[Available records Boundary: Start]

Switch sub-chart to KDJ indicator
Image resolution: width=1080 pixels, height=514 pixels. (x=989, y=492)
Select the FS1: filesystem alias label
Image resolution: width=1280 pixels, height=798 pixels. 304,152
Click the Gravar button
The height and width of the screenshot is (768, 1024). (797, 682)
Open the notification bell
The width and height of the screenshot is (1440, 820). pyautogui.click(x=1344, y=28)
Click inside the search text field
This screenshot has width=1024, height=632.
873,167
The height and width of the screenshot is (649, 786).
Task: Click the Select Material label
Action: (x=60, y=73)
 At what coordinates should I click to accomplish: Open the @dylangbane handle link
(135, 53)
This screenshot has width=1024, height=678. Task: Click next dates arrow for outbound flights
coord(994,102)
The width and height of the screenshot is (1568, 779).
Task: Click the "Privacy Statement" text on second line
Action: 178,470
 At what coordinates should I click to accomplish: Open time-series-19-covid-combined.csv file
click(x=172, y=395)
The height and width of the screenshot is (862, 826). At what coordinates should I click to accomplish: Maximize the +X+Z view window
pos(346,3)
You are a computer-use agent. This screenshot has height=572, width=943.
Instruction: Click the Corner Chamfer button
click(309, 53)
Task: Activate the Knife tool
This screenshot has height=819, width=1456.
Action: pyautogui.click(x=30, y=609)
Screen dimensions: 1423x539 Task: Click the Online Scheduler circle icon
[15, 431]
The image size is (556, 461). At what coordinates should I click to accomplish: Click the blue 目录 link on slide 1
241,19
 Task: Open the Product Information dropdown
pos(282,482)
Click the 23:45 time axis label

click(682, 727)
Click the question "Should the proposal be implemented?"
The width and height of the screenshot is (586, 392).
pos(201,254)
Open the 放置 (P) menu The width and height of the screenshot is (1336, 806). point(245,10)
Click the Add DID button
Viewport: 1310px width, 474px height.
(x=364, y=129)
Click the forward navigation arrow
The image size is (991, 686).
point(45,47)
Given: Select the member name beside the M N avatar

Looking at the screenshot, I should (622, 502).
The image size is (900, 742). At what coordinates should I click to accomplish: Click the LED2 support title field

[Available records Boundary: End]

== Task prompt ==
Please output exactly the lines from the one containing "Task: Open the Product Information dropdown" through the end of the records, both included.

== Answer box ==
 Task: Open the Product Information dropdown
pos(282,482)
Click the 23:45 time axis label

click(682, 727)
Click the question "Should the proposal be implemented?"
The width and height of the screenshot is (586, 392).
pos(201,254)
Open the 放置 (P) menu The width and height of the screenshot is (1336, 806). point(245,10)
Click the Add DID button
Viewport: 1310px width, 474px height.
(x=364, y=129)
Click the forward navigation arrow
The image size is (991, 686).
point(45,47)
Given: Select the member name beside the M N avatar

Looking at the screenshot, I should (622, 502).
The image size is (900, 742). At what coordinates should I click to accomplish: Click the LED2 support title field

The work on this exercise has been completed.